Sports

Young Golfers Scramble Around Langston on a Sunday Afternoon

As golf tournaments go, it was a typical early spring Sunday at Langston Golf Course in northeast D.C.

But for these 10 players, the stakes were high. The players were 10 to 18 years old and vying to compete at the National Optimist International Championship in Miami this July.

“I believe golf brings a level of discipline to the kids.  The purpose of the tournament is to help these young people strive for brighter future for themselves especially as it relates to educating themselves,” said Ray Savoy, founder of the Langston Boys and Girls Golf Club. They were playing at Langston, one of the first golf courses earmarked for Black D.C. golfers and dating back to the 1940s when it was part of a landfill next to the Anacostia River.

And they were learning by competing, he noted. The oldest players, 17 and 18, tied at 72 strokes after a match that found them tied seven times. In a final, sudden death round Charlie Bundy, 18, of Bethesda defeated Bach Ngo, 17, of Frederick, Md.

“Yeah, we had six playoff holes…it was tough going for a while, but yeah I was happy with the win,” says Charlie Bundy, an 18-year-old from Bethesda, Md.

In the Boys 12-13 the winner was Charlton Lin, 13 from Rockville.  He shot a 19 over par and had 11 strokes ahead of the second-place winner Jerimiah West who shot a 30 over par. In the Girls 13-14, the winner was Julia Hua who shot a six over par.

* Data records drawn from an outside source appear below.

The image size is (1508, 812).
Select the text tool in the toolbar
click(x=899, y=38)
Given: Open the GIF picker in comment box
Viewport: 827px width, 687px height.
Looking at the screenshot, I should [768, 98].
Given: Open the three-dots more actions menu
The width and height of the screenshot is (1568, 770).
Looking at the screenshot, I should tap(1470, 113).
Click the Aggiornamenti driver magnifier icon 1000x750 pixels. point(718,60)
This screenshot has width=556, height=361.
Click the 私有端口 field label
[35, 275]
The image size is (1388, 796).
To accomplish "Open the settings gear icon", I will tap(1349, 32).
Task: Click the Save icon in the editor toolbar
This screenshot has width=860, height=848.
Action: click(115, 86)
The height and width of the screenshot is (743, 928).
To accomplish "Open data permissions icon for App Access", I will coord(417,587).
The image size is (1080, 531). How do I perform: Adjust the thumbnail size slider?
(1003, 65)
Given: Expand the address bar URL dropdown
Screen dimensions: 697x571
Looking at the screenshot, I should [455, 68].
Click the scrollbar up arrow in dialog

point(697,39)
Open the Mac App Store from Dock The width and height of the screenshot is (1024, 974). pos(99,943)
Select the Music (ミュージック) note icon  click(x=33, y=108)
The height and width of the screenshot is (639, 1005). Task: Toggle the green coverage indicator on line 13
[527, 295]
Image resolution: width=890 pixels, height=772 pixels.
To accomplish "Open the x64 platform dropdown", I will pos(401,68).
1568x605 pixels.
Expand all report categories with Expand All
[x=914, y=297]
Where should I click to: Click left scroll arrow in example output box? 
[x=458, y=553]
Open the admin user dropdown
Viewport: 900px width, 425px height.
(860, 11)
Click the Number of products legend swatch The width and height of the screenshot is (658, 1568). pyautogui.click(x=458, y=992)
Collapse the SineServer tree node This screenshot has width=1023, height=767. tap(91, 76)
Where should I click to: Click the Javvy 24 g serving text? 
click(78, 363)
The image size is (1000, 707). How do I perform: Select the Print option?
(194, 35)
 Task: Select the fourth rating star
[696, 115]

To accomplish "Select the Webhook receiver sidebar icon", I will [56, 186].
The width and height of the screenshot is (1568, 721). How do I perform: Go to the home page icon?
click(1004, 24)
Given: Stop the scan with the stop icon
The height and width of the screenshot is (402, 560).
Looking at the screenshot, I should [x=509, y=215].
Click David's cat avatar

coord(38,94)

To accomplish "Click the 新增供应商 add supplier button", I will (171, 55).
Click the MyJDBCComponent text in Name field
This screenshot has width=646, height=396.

Second place went to Sanaa Carter, 13, of Jacksonville, N.C.

Among boys 14-15 the winner was Noah Wallace, 13 from Elkton, Md., who shot a three over par, six strokes ahead of second-place winner, Sebastian Dubey, 14 from Washington, D.C. who shot a nine over par.

In the Girls 15-18 the winner was Audrey Yim, 16 from McLean, Va., who shot nine over par, only two strokes ahead of second-place winner Samantha Ritchie, 17 from Great Falls, Va., who shot 11 over par.

And while they are not necessarily the next versions of Tiger Woods, they bring grit and self-awareness to one of the most difficult to master individual sports.

After the match, the self-criticism flowed easily.

“I need to work on my second shots and putts,” said Quincy Crawford, 17, of Lanham, Md.

“The skill I’m working on right now is distance control, making sure the ball isn’t over- or undershot,” said Dominique Barksdale, 16, of D.C.

“I like in how it relates to life, you can take whatever you learn on the field and apply it to the real world,” said James Young, 16, of Annapolis. “It’s really calming.”